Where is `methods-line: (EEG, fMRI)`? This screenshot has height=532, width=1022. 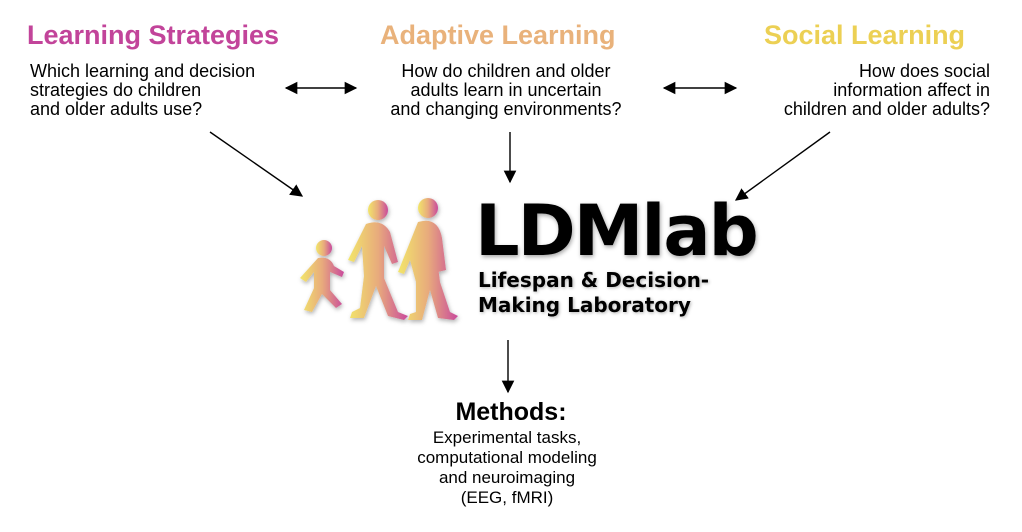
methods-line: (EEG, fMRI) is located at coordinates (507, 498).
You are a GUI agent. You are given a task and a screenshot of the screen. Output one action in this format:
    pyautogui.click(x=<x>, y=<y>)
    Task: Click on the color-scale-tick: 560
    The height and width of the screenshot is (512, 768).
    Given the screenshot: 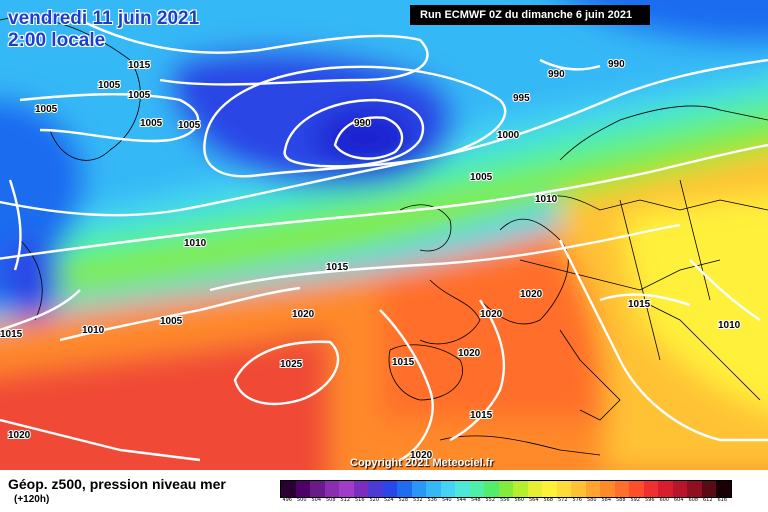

◆ ◆ ◆ ◆ ◆ ◆ ◆

# ABOUT THIS EXERCISE
Change every instance of "screenshot" in the data above to "image", and reproduce all the data with nothing else altered. Leave out the pictures.

# WRITTEN RESPONSE
Where is `methods-line: (EEG, fMRI)`? This image has height=532, width=1022. 
methods-line: (EEG, fMRI) is located at coordinates (507, 498).
You are a GUI agent. You are given a task and a image of the screen. Output one action in this format:
    pyautogui.click(x=<x>, y=<y>)
    Task: Click on the color-scale-tick: 560
    The height and width of the image is (512, 768).
    Given the image: 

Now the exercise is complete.